"But where?" asked Elsie, not so tenderly.
"Where God leads. I cannot tell."
"I do not understand."
"You would not think the Truth worth buying at the price of your life?"
"My life?"
"Or such a price as he pays who--has been branded to-day?"
"It was not the truth to your mother,--or to mine. It was not the truth
to any one we ever knew, till we came here to Meaux."
"It is true to my heart, Elsie. It is true to my conscience. I know that
I can live for it. And it may be"--
"Hush!--do not! Oh, I wish that I could get you back to Domremy! What is
going to come of this? Jacqueline, let us go home. Come, let us start
to-night. We shall have the moon all night to walk by. There is nothing
in Meaux for us. Oh, if we had never come away! It would have been
better for you to work there for--what you wanted,--for what you came
here to do."
"No, let God's Truth triumph! What am I? Less than that rush! But if His
breath is upon me, I will be moved by it,--I am not a stone."
Then they walked on in silence. Elsie had used her utmost of persuasion,
but Jacqueline not her utmost of resistance. Her companion knew this,
felt her weakness in such a contest, and was silent.

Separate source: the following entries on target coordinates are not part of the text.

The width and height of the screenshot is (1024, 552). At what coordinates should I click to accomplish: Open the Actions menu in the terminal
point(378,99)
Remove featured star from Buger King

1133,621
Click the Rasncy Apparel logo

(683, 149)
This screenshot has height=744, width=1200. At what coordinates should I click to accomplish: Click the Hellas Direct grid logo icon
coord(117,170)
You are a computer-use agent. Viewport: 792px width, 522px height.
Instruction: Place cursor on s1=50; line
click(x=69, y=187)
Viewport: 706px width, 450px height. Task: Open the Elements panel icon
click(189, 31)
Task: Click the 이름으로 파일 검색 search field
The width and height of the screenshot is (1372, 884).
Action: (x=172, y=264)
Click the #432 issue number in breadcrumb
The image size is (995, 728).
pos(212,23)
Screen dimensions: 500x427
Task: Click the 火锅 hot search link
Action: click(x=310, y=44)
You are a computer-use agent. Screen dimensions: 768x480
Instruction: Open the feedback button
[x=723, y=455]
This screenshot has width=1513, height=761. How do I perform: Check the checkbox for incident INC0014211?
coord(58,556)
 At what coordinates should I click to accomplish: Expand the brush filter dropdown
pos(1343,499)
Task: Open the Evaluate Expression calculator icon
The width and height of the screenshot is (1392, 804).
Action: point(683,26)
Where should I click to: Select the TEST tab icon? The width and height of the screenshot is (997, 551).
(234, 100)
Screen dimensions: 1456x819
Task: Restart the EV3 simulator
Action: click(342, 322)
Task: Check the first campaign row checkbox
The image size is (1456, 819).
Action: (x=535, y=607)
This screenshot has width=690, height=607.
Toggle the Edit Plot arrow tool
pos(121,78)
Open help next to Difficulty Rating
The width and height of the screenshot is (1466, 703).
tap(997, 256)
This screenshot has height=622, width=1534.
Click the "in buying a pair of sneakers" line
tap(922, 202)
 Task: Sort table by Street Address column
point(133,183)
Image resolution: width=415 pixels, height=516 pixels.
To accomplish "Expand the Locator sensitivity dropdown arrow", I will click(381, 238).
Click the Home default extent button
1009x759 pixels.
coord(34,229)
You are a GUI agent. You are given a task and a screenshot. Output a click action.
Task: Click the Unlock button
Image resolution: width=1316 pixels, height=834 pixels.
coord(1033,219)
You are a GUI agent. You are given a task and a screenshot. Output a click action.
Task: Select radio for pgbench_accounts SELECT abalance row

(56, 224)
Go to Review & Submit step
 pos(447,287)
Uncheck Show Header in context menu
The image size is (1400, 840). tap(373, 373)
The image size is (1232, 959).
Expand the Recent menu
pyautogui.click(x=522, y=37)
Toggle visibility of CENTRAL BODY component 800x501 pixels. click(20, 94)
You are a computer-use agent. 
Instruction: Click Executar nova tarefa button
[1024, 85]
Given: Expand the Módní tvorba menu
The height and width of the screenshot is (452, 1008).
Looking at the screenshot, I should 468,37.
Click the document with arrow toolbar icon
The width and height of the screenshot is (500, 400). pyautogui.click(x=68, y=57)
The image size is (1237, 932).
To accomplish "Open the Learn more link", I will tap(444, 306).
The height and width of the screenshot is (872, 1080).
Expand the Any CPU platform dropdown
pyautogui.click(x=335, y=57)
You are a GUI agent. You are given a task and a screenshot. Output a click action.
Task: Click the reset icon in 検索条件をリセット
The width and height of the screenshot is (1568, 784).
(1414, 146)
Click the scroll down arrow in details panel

On to town they went together. They walked together through the streets,
passing constantly knots of people who stood about the corners and among
the shops, discussing what had taken place that day. They crossed the
square where the noonday sun had shone on crowds of people, men and
women, gathered from the four quarters of the town and the neighboring
country, assembled to witness the branding of a heretic.